Prediction of body mass index status from voice signals based on machine learning for automated medical applications

  • Authors:
  • Bum Ju Lee;Keun Ho Kim;Boncho Ku;Jun-Su Jang;Jong Yeol Kim

  • Affiliations:
  • Medical Research Division, Korea Institute of Oriental Medicine, 1672 Yuseongdae-ro, Yuseong-gu, Daejeon 305-811, Republic of Korea;Medical Research Division, Korea Institute of Oriental Medicine, 1672 Yuseongdae-ro, Yuseong-gu, Daejeon 305-811, Republic of Korea;Medical Research Division, Korea Institute of Oriental Medicine, 1672 Yuseongdae-ro, Yuseong-gu, Daejeon 305-811, Republic of Korea;Medical Research Division, Korea Institute of Oriental Medicine, 1672 Yuseongdae-ro, Yuseong-gu, Daejeon 305-811, Republic of Korea;Medical Research Division, Korea Institute of Oriental Medicine, 1672 Yuseongdae-ro, Yuseong-gu, Daejeon 305-811, Republic of Korea

  • Venue:
  • Artificial Intelligence in Medicine
  • Year:
  • 2013

Quantified Score

Hi-index 0.00

Visualization

Abstract

Objectives: The body mass index (BMI) provides essential medical information related to body weight for the treatment and prognosis prediction of diseases such as cardiovascular disease, diabetes, and stroke.
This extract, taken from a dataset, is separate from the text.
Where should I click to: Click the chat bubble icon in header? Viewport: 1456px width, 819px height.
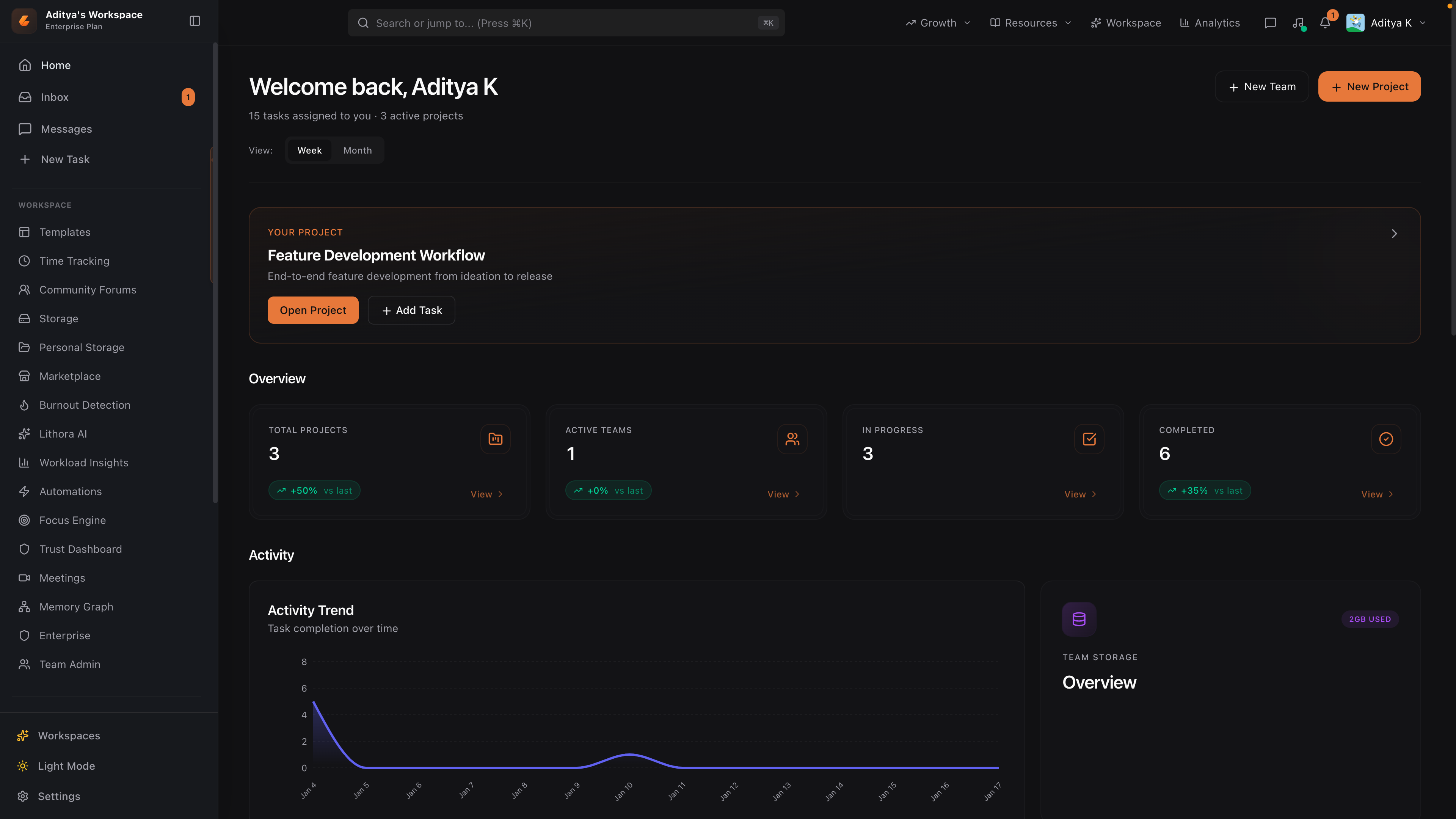tap(1270, 23)
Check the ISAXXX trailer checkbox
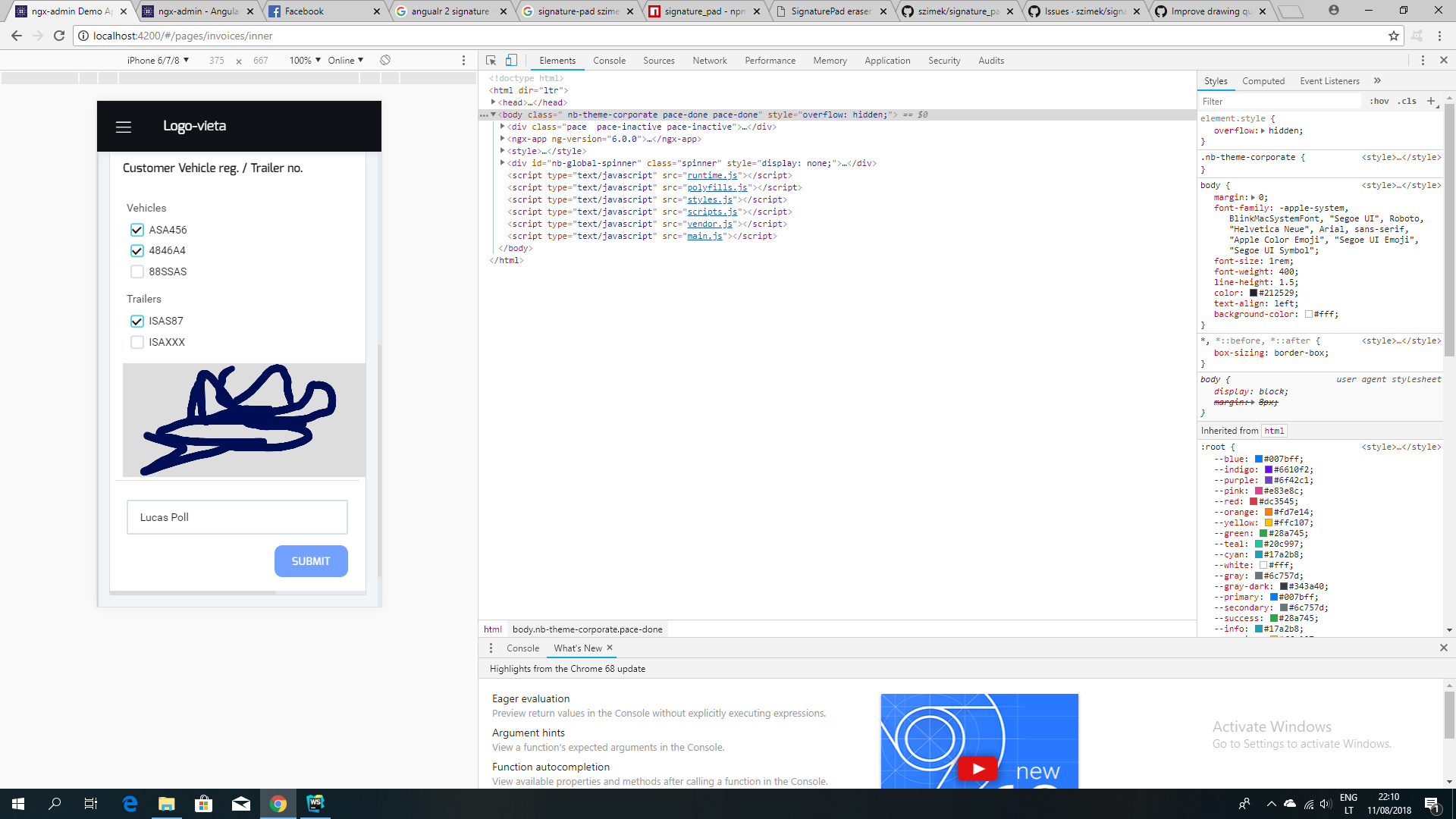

We propose a method for the prediction of normal, overweight, and obese classes based only on the combination of voice features that are associated with BMI status, independently of weight and height measurements. Materials and methods: A total of 1568 subjects were divided into 4 groups according to age and gender differences. We performed statistical analyses by analysis of variance (ANOVA) and Scheffe test to find significant features in each group. We predicted BMI status (normal, overweight, and obese) by a logistic regression algorithm and two ensemble classification algorithms (bagging and random forests) based on statistically significant features. Results: In the Female-2030 group (females aged 20-40 years), classification experiments using an imbalanced (original) data set gave area under the receiver operating characteristic curve (AUC) values of 0.569-0.731 by logistic regression, whereas experiments using a balanced data set gave AUC values of 0.893-0.994 by random forests. AUC values in Female-4050 (females aged 41-60 years), Male-2030 (males aged 20-40 years), and Male-4050 (males aged 41-60 years) groups by logistic regression in imbalanced data were 0.585-0.654, 0.581-0.614, and 0.557-0.653, respectively. AUC values in Female-4050, Male-2030, and Male-4050 groups in balanced data were 0.629-0.893 by bagging, 0.707-0.916 by random forests, and 0.695-0.854 by bagging, respectively. In each group, we found discriminatory features showing statistical differences among normal, overweight, and obese classes. The results showed that the classification models built by logistic regression in imbalanced data were better than those built by the other two algorithms, and significant features differed according to age and gender groups. Conclusion: Our results could support the development of BMI diagnosis tools for real-time monitoring; such tools are considered helpful in improving automated BMI status diagnosis in remote healthcare or telemedicine and are expected to have applications in forensic and medical science.